The interference pattern in transmitted light will be due to ray $CI$ and $EJ$.
The path difference between $BF$ and $DH$ ray will be
$\Delta=\mu(BC+CD)-BG \qquad(1)$
The triangle $\Delta BCK$ and $\Delta CDK$ are congruent because
$\begin{Bmatrix}
BK=KD
\\
BC=CD
\\
CK=t \end{Bmatrix} \qquad (2)$
From equation $(1)$ and $(2)$
$\Delta=2 \mu BC-BG \qquad(3)$
In $\Delta BCK$
$cos \: r= \frac{CK}{BC}$
$BC= \frac{t}{cos \: r} \qquad(4)$
In $\Delta BGD$
$sin \: i= \frac{BG}{BD}$
$BG= BD \: sin\: i $
$BG= (BK+KD)\: sin\: i $
$BG= 2BK \: sin\: i \qquad(5)$ {From eqaution $(2)$}
Again In $\Delta BCK$
$tan \:r = \frac{BK}{CK}$
$BK=t.tan\:r \qquad(6)$
Put the value of $BK$ in equation $(5)$
$BG=2t\:sin \:i .tan\: r$
$BG=2t\:sin \:i .\frac{sin \: r}{cos \: r}$
$BG= 2t \frac{sin \:i}{sin \: r} \frac{sin^{2} \:r}{cos \: r}$
$BG=2\mu t \frac{sin^{2} \:r}{cos \: r} \qquad (7)\qquad \left( \mu =\frac{sin \:i}{sin \: r}\right)$
Now put the value of $BG$ and $BC$ in equation $(3)$
$\Delta= \frac{2 \mu t}{cos \: r}-2\mu t\frac{sin^{2} \:r}{cos \: r}$
$\Delta=\frac{2 \mu t}{cos \:r} \left[1-sin^{2} \:r \right]$
$\Delta=2 \mu t \frac{cos^{2} \:r}{cos \:r} $
$\Delta=2 \mu t \: cos \:r$
Interference in a reflected ray:
The ray $BF$ suffers phase change of $\pi$ due to reflection from the denser medium at $B$. Therefore the path difference of $\frac{\lambda}{2}$ is introduced between two rays due to reflection-
$\Delta= 2\mu t \: cos\:r \pm \frac{\lambda}{2}$
Constructive Interference due reflected ray:
for constructive interference
$\Delta=n \lambda$
so from the above equations, we get
$2\mu t \: cos\: r \pm \frac{\lambda}{2}=n \lambda$
$2\mu t \: cos\: r = (2n \pm 1)\frac{\lambda}{2}$
Destructive Interference due to reflected ray:
for destructive interference
$\Delta=(2n \pm 1)\frac{\lambda}{2}$
so from the above equations, we get
$2\mu t \: cos\: r \pm \frac{\lambda}{2}=(2n \pm 1)\frac{\lambda}{2}$
$2\mu t \: cos\: r =n \lambda$
Interference in transmitted ray:
The ray $CI$ and $EJ$ in transmitted Ray have the same path difference as a reflected ray. There is not any change in phase for $CI$ due to reflection as it gets transmitted at $C$. The ray $EJ$ also does not undergo phase change due to reflection as it is reflected from the rarer medium at $C$ and $D$.
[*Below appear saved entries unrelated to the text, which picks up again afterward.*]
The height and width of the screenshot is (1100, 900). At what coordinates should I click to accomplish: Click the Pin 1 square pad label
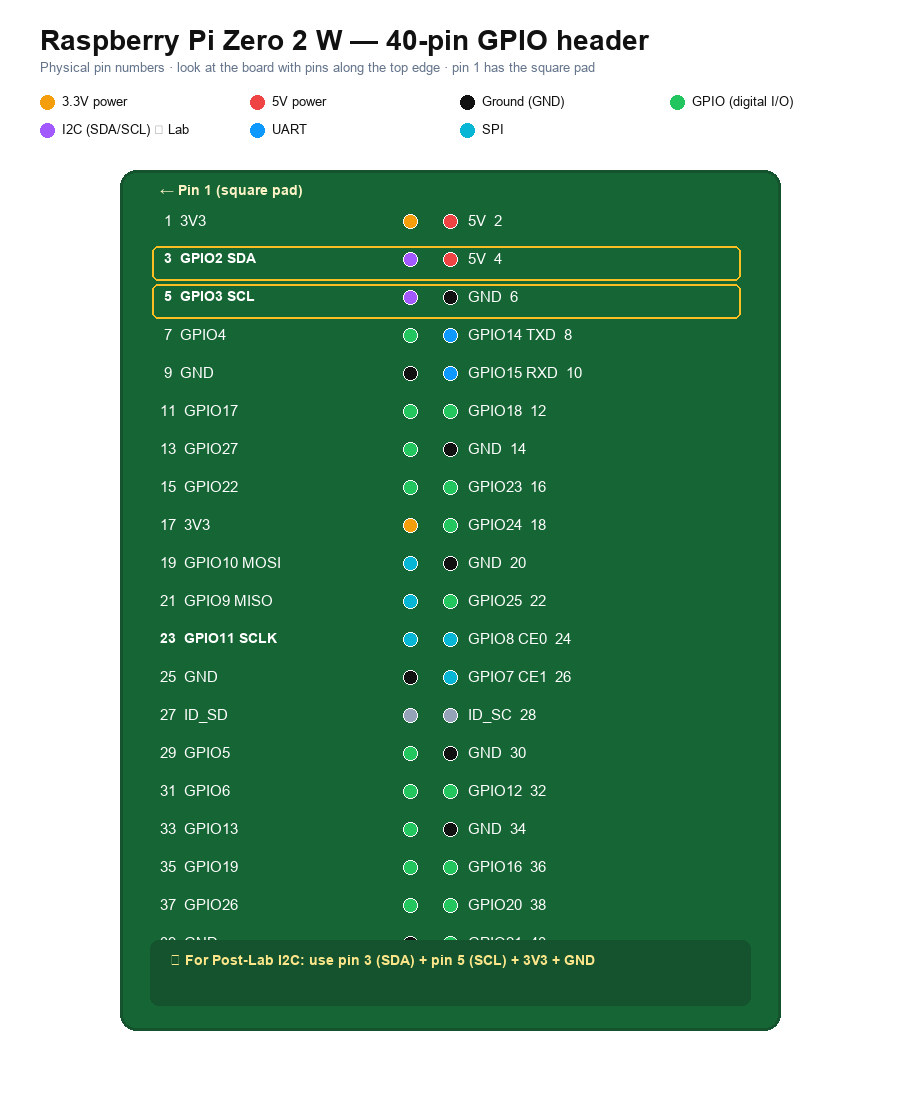point(231,190)
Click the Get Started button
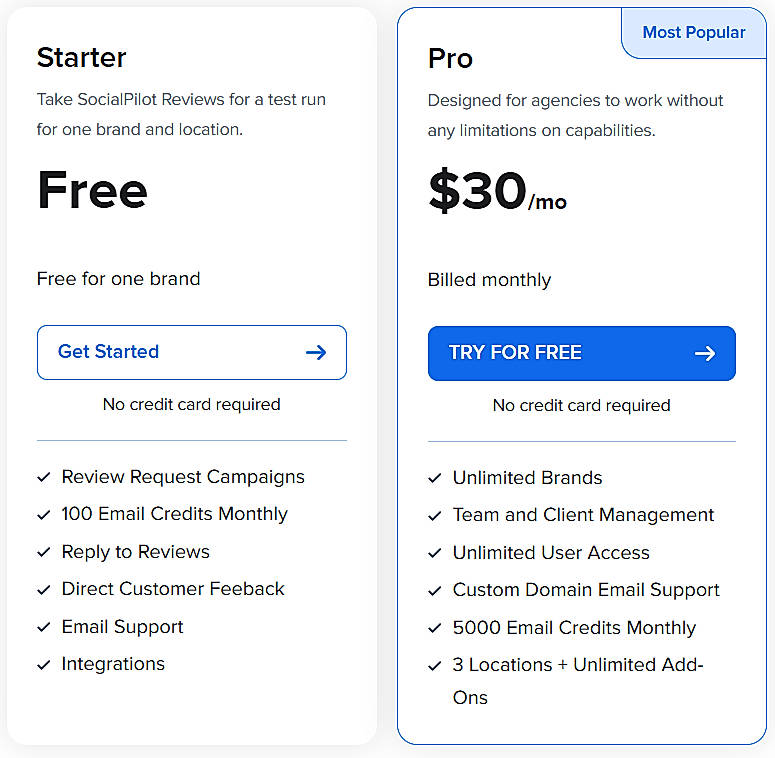Viewport: 775px width, 758px height. pyautogui.click(x=191, y=352)
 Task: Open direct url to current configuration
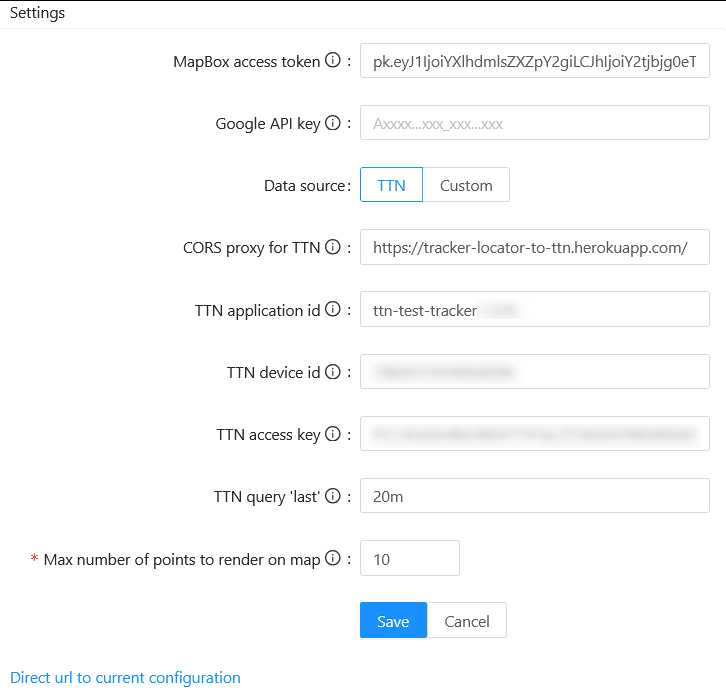click(x=125, y=677)

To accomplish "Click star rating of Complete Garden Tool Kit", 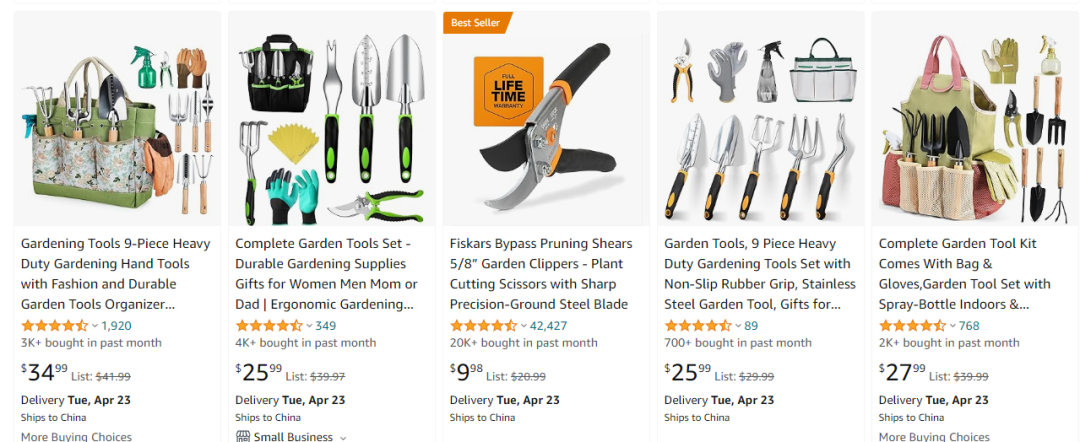I will coord(912,326).
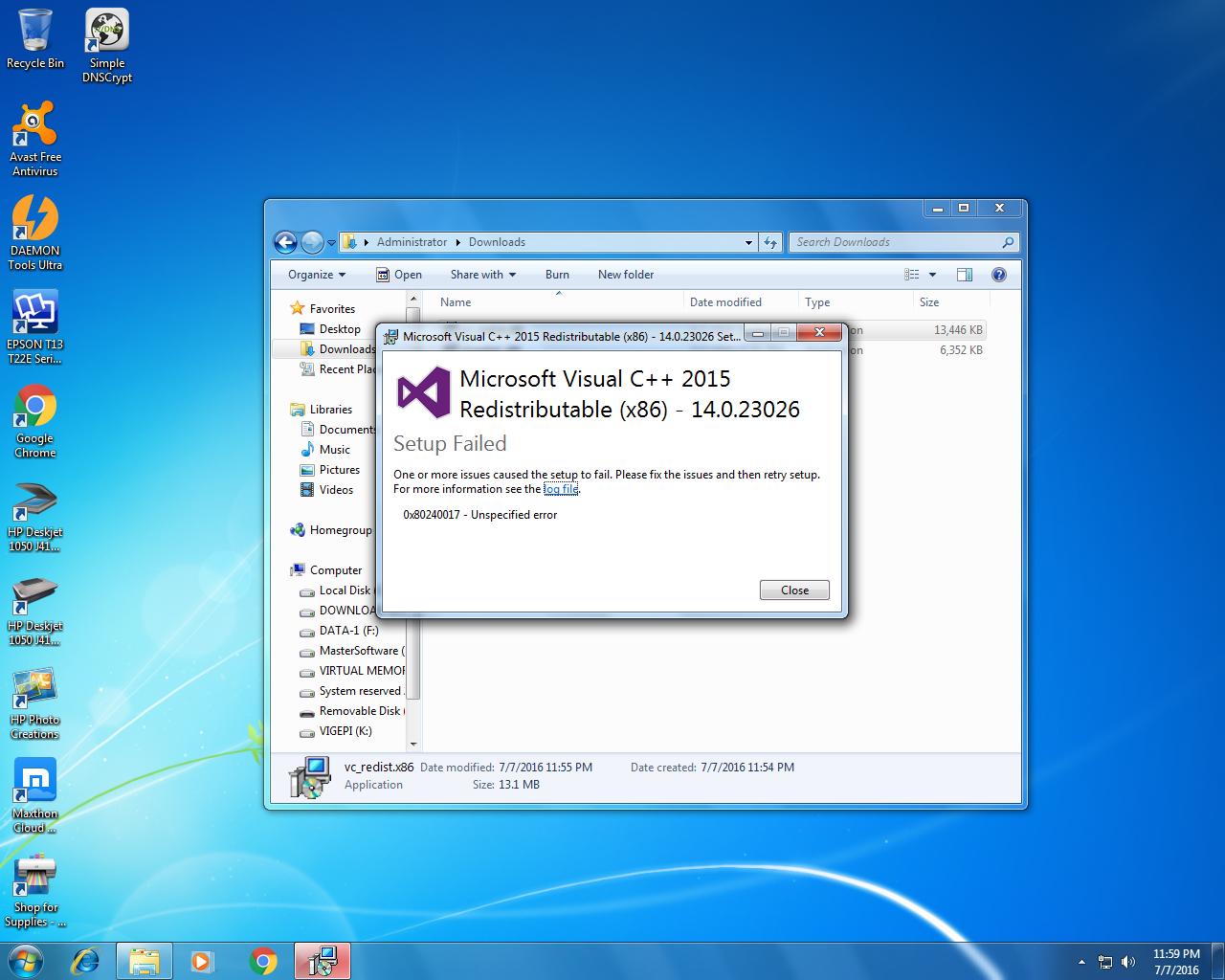Screen dimensions: 1225x980
Task: Open the change view options arrow
Action: 932,275
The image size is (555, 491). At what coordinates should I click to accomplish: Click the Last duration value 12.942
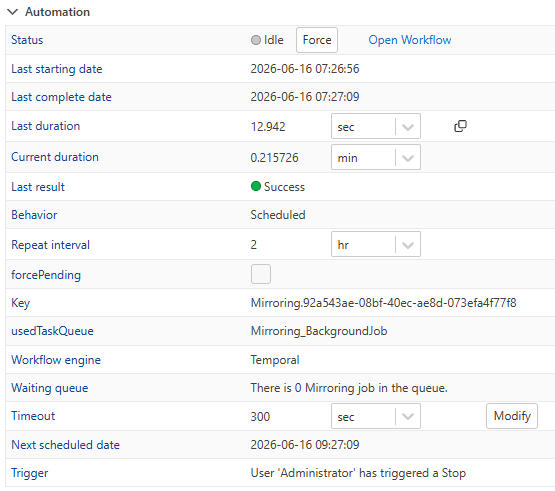click(x=268, y=127)
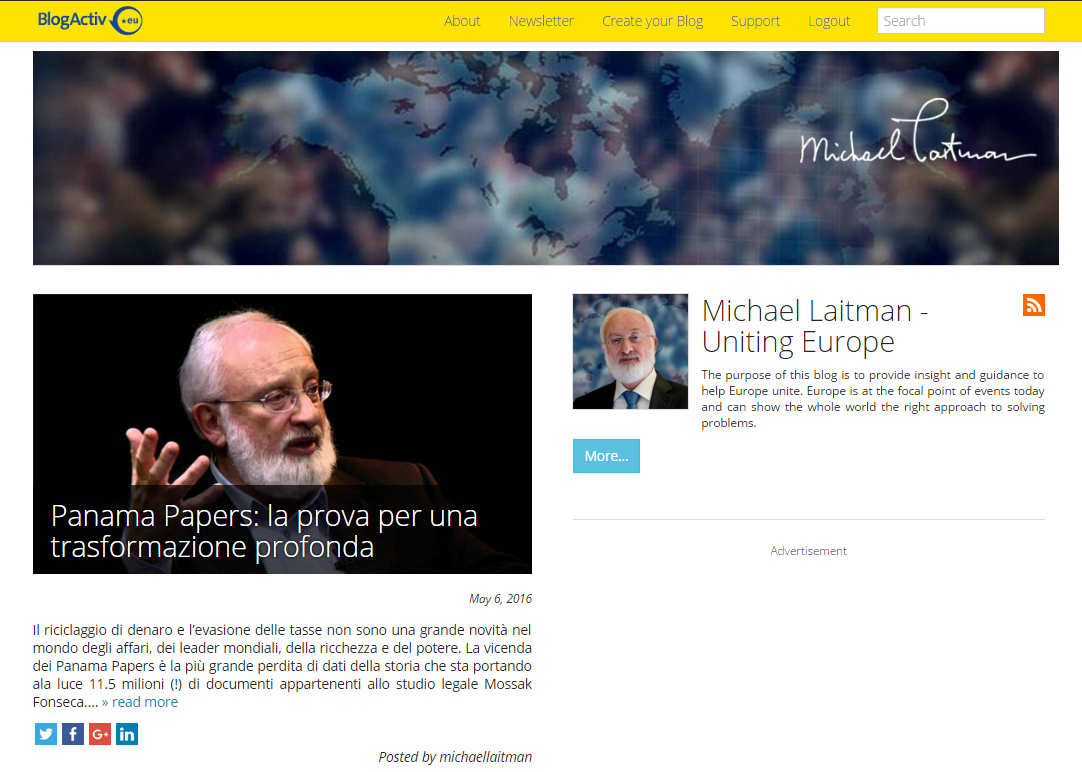Click the BlogActiv.eu logo
Viewport: 1082px width, 772px height.
click(90, 20)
$\Delta= 2\mu t \: cos\:r $
Constructive Interference due to transmitted ray:
for constructive interference
$\Delta=n \lambda$
so from the above equations, we get
$2\mu t \: cos\: r =n \lambda$
Destructive Interference due to transmitted ray:
for destructive interference
$\Delta=(2n \pm 1)\frac{\lambda}{2}$
so from the above equations, we get
$2\mu t \: cos\: r =(2n \pm 1)\frac{\lambda}{2}$
$2\mu t \: cos\: r =n \lambda$